Mas Dr. Coen, um médico judeu, está velho e cansado demais para cuidar de rebeldes crianças de rua. Ele decide então levar o menino até Madame Rosa, uma paciente dele. E eis que ela já conhecia esse Momo – ele havia roubado sua bolsa na rua.
Atuação digna do Oscar
Madame Rosa é uma beldade em idade avançada que, em vista de seu passado no mundo da prostituição, resolveu se dedicar a cuidar de crianças filhas de prostitutas. Com um avental gasto, a estrela de cinema Sophia Loren interpreta Madame Rosa com notável grandeza e uma paixão ardente. As mães não têm tempo para seus filhos indesejados e precisam trabalhar duro para obter o dinheiro necessário para que eles tenham também com quem ficar.
Loren, nascida em 1934 num subúrbio da cidade portuária italiana de Nápoles, vem, como o Momo do filme, de origens pobres. Quando criança, ela sentiu na própria pele a pobreza, a fome e a guerra. No papel de Madame Rosa, de uma maneira gentil, mas ao mesmo tempo austera, ela tenta persistentemente fazer com que o menino aceite as regras para viver em harmonia com a família substituta.
Momo é interpretado por Ibrahima Gueye, que, até então, nunca havia estado em frente às câmeras: autêntico, precoce, resoluto e repleto de empatia infantil. Quando o menino acidentalmente descobre o número do campo de concentração tatuado no braço de Rosa, ela calmamente conta a ele sobre suas terríveis memórias de infância em Auschwitz: os médicos dos campos de concentração a haviam torturado com experimentos científicos.
Idade perfeita para o papel
Quando os demônios do passado não a deixam dormir, Madame Rosa se esconde no porão do cortiço. "Em Auschwitz, sempre me escondia debaixo dos barracões quando havia chamada", relata ela ao jovem africano. Seu cabelo grisalho despenteado e seu olhar perturbado dão uma ideia do que está passando pela sua mente. "Aquele era o meu abrigo; lá eu me sentia segura. Eu tinha a mesma idade que você, Momo."
Todos precisam de apoio familiar neste filme melodramático: crianças, prostitutas, jovens traficantes – e o contrabandista de tapetes muçulmano, em quem Madame Rosa tanto gosta de jogar seu charme já um tanto esmaecido. Todos eles conhecem a amarga sensação de ser um cidadão de segunda classe. Assim como a corajosa Lola, outra prostituta que também deixa o filho aos cuidados de Madame Rosa e que é grandiosamente representada pela transgênero espanhola Abril Zamora, estrela do mundo LGBTQ.

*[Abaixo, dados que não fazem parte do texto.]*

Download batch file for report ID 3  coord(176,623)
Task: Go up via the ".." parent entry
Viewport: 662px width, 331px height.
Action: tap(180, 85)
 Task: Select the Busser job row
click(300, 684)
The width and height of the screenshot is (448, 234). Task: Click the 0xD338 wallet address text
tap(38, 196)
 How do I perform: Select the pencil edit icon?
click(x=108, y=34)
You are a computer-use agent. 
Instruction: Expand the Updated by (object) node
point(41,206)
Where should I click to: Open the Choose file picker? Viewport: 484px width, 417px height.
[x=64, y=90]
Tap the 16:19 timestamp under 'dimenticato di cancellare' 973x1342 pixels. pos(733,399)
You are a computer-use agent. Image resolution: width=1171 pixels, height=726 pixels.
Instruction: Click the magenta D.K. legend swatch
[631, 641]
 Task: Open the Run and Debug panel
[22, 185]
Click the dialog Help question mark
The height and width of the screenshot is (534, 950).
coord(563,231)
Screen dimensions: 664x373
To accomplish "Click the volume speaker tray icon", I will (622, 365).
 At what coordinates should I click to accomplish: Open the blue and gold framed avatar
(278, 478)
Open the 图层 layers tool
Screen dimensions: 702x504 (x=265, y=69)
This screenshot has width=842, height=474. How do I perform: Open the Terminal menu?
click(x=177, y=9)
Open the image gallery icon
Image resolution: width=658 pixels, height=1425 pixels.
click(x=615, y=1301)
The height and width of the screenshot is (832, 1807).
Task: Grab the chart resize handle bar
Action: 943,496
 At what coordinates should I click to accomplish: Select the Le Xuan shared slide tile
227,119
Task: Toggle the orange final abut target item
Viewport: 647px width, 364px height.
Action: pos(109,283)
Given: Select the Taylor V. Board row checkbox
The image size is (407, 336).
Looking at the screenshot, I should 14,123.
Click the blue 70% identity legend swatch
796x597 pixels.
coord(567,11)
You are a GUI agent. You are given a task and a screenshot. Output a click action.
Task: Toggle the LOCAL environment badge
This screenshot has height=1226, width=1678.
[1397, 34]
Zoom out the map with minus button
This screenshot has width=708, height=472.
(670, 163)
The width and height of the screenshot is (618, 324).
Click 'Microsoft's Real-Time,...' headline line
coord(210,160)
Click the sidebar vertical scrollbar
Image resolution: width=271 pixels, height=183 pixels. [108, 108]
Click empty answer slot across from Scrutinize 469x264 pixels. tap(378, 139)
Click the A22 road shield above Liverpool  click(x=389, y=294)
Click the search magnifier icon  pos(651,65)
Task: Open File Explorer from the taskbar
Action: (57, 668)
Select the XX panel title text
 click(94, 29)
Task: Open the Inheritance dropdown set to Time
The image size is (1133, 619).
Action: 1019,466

Em Rosa e Momo, Sophia Loren, a estrela de cinema mais famosa da Itália, mudou sua imagem de diva glamorosa. Através de pequenos gestos e uma postura humilde, ela confere dignidade e beleza eterna à sobrevivente judia do Holocausto. No papel de Rosa, reside a esperança de um terceiro Oscar na carreira da atriz de 70 anos, conforme atestam público e crítica.
"A aparência não é tão importante", disse Loren numa entrevista recente à emissora americana CBS. "Mais importante é o que você tem para oferecer – em seu coração e em sua alma. Isso é o que importa na vida." E é exatamente isso que "la mamma" Sophia Loren oferece aos telespectadores da Netflix – de forma comovente e com grande intensidade teatral. Lindo de chorar.